Hi hoffe ich bin hier richtig. Habe zwei Fragen:

1.) Ich weiß nicht wo auf dem Motherboard ich den USB Stecker für die USB Anschlüsse in der Front des Gehäuses anschließen soll. Habe übrigens das _Antec Three Hundred. _Auf dem Board sind drei Möglichkeiten von (links nach rechts) USB1314  USB1112  USB910

Möchte nicht einfach testen, weil im Handbuch des Boards


> Never connect a 1394 cable to the USB connectors. Doing so will *damage* the motherboard



2.) Wie ich Treiber nach der Installation des BS installiere ist mir klar, aber ich weiß nicht wie man ein Update des BIOS machen kann.

Mfg


----------



## xTc (28. November 2009)

Wenn du das Kabel für die USB-Anschlüsse vom Gehäuse auf die Pins für die USB-Anschlüsse steckst, kannst du nichts falsch machen.

Welchen USB-Anschluss du da auf dem Mainboard nimmst ist egal.


Gruß


----------



## Rilcom (28. November 2009)

Danke werde es nachher mal testen.

Frage zum Update wäre noch, habt ihr evtl. einen Link für eine gute Anleitung und sollte ich das Update von der Homepage von ASUS laden oder die mitgelieferte CD nehmen ?


----------



## xTc (28. November 2009)

Rilcom schrieb:


> Danke werde es nachher mal testen.
> 
> Frage zum Update wäre noch, habt ihr evtl. einen Link für eine gute Anleitung und sollte ich das Update von der Homepage von ASUS laden oder die mitgelieferte CD nehmen ?



Du kannst das Bios-File einfach von der Asus-Homepage ziehen, packst es auf einen USB-Stick und steckst diesen in den Rechner.

Beim booten (Stick muss schon drinne sein) gehst du ins Bios und flash'st das Bios von da aus. Einfacher geht es nicht. 


Gruß


----------



## Excavated (28. November 2009)

Anleitung:
Das BIOS bei Asus runterladen, die Datei entpacken. Datei auf einen USB-Stick ziehen, Rechner neu starten. Ins BIOS gehen, unter "TOOLS" Asus EZ Flash auswählen, Bios-Datei auf dem Stick auswählen, bestätigen, Flash durchlaufen lassen.
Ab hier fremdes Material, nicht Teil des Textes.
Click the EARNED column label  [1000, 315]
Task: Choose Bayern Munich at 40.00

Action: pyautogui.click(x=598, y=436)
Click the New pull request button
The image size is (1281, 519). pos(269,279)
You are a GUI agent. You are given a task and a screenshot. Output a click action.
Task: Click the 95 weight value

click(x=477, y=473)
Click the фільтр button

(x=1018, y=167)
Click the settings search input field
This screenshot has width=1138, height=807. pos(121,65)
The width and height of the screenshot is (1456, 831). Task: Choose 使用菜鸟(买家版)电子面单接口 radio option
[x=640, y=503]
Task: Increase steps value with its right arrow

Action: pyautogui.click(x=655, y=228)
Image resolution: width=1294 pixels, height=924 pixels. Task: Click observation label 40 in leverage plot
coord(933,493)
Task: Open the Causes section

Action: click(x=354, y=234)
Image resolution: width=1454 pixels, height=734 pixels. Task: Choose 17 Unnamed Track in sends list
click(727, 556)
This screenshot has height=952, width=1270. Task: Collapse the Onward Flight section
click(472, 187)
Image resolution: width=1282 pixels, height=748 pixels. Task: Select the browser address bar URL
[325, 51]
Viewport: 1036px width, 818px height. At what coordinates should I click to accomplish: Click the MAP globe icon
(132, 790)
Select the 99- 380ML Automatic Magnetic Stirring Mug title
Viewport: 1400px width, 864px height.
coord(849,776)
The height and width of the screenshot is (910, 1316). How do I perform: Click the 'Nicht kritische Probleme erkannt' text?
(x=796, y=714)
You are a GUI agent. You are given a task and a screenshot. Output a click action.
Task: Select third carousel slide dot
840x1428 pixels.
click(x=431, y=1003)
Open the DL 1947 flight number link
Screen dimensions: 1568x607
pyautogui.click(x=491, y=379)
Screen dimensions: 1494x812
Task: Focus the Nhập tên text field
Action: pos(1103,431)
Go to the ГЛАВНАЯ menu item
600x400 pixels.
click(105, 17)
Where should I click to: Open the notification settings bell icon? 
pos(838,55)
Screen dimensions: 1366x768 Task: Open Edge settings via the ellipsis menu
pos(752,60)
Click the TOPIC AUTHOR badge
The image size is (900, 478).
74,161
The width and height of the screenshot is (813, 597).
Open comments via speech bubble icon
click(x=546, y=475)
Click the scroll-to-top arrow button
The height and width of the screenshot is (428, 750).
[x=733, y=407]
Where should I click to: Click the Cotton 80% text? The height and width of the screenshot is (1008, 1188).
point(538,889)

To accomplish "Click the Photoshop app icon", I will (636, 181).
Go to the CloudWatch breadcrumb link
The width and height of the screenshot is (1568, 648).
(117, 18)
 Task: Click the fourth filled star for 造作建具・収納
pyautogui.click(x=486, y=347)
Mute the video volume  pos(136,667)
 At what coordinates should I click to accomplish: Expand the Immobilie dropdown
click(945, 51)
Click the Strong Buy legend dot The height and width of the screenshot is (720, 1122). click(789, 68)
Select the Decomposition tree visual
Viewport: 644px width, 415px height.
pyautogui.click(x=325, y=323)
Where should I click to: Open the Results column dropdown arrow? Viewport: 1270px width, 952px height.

Rechner neu starten lassen, eventuell BIOS-Einstellungen neu setzten. Fertig.

Edit:
xTc war schneller (ich lass meins aber trotzdem stehen *trotz*).


----------



## Rilcom (28. November 2009)

Höhrt sich ja wirklich leicht an 



> eventuell BIOS-Einstellungen neu setzten.



Da muss ich mich auch nochmal durchschauen.


----------



## Rilcom (29. November 2009)

Welches BIOS Update von der Asus Seite ist denn das richtige ?


----------



## xTc (29. November 2009)

Aktuell Version 1002. Sprich immer das, mit der höchsten "Nummer".


Gruß


----------



## Rilcom (29. November 2009)

Ok danke werde es gleich mal teste. Wollte es jetzt machen, nur wenn ich den Stick als Quelle auswähle werden mir zwei Dateien angezeigt


> $ RECYCLE.BIN (DIR)


und


> System Volume I... (DIR)


Welche ist denn nun die richtige ?


----------